The Rev. Duff Macdonald alludes to this kind of divination, but very briefly; it seems to be more Nyanja than Yao. He says that the sorcerer ‘occasionally makes men lay hold of a stick which, after a time, begins to move as if endowed with life, and ultimately carries them off bodily and with great speed to the house of the thief.’

I have never heard of this oracle of the sticks in the Blantyre or Upper Shiré district. Of course, it by no means follows that it is not used; but from various indications I fancy that the witch-detective, the Mabisalila, whose operations have already been described, has been more popular since the time of the Yao settlement. The ‘sticks’ are still in vogue on the Lake. The Rev. H. B. Barnes, of the Universities’ Mission, was told of a man at Ngofi who possessed this charm, and ‘had bought it with much money at the coast.... It was described to me as consisting of two short pieces of wood, with a large feather behind the second. The master of the charm sets it on the ground near the place whence the disappearance has taken place, and keeps his hand on the feather, following it as it moves off on the track. It is also used when war is threatening, in order to ascertain the safest direction in which to flee.’[16]

There are various methods of divination besides those already referred to. The sorcerer puts bits of stick and pebbles into a gourd, shakes them up, and throws them out, deducing his answer to the questions put from their position as they lie on the ground. I am sorry to say I never saw this done, and cannot discover from any of the native accounts before me whether there is a system of interpretation which allows one to get an answer out of almost any possible combination of the ‘pieces’—as among the Delagoa Bay people; but it is probable that the diviner follows some such rules. Neither the ‘divining tablets’ of the Mashona, nor the knuckle-bones of sheep and goats seem to be used—their place is taken by small pieces of wood (mpinjiri), sometimes neatly cut into shape, and the claws of the tortoise, which are divided into four pieces—the front or tip of the claw being halved to make a ‘male’ and a ‘female’ piece (which are marked on the under side), and in like manner the back. One way of consulting this oracle is to spread all the pieces on a dry skin and then knock it from underneath, and catch in the hand the piece (if any) which jumps off; if the same piece comes twice running, it is a conclusive proof that the person whom the diviner thought of, when he made the inquiry, is the correct one.

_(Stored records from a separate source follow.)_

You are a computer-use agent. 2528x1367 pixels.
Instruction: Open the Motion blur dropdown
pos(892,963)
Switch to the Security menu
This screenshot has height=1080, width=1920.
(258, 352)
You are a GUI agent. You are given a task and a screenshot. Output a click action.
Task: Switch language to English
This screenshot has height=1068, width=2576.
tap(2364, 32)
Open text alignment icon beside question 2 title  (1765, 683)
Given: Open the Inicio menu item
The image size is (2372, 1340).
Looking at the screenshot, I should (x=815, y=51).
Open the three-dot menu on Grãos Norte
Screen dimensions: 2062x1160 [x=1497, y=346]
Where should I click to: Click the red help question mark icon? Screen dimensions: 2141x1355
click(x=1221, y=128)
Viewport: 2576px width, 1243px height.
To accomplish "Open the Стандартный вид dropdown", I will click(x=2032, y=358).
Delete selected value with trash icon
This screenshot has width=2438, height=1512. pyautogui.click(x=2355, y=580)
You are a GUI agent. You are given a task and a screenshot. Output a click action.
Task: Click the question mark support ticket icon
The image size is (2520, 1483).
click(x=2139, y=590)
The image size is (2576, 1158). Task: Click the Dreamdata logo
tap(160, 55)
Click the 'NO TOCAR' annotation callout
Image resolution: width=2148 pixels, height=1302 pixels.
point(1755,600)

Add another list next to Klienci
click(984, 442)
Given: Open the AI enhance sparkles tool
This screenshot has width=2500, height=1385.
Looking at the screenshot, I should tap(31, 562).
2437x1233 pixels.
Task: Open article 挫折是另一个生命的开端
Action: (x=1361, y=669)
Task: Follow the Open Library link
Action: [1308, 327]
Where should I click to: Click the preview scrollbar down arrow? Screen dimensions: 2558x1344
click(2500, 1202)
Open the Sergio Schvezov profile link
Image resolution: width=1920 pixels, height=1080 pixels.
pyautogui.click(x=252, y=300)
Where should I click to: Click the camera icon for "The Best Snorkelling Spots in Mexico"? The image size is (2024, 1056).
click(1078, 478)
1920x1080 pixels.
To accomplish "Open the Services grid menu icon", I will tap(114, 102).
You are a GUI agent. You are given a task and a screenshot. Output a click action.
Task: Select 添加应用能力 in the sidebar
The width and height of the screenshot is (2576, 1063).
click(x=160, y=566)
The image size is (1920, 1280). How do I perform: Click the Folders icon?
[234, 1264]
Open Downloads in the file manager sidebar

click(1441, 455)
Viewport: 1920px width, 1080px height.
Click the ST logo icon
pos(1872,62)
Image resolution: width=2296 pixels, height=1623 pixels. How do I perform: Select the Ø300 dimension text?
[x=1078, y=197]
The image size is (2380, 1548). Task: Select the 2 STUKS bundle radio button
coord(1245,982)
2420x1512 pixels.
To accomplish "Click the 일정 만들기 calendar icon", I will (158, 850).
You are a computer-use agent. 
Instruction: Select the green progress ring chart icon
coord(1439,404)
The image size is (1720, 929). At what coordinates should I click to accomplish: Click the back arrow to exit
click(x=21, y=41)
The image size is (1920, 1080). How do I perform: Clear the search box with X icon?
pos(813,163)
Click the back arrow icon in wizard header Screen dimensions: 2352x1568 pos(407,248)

Another way is to put the lots into a jar, cover it up, and leave it for a time; if they still keep their relative positions when next looked at, the omens for the journey or other undertaking inquired about are favourable. Mr. Macdonald found that the Yao professional diviners were usually very intelligent men, who gave sensible advice according to their own lights, and invested it with a certain impressiveness by means of the ‘lot,’ thinking people would care nothing about it, or perhaps take offence, unless they could attribute it to a supernatural source.

Many men consult the oracle on their own account, especially on a journey, either by means of the flour-pyramid, as already described, or by sticking a knife into the ground and leaning two small sticks against it, or laying two sticks on the ground, and a third across them. If they fall down, or are disturbed from their position, the omen is unfavourable. There are many other omens which would cause a party to turn back, unless very much set on an expedition—such as one of them striking his foot against a stump (a common accident, to judge by the number of ulcerated toes one sees), or certain creatures crossing the path—some kinds of snakes, the chameleon, etc.—the partridge’s cry, and so on. The evil-smelling mdzodzo and mtumbatumba ants, on the other hand, are supposed (perhaps by the rule of contraries) to be of good augury.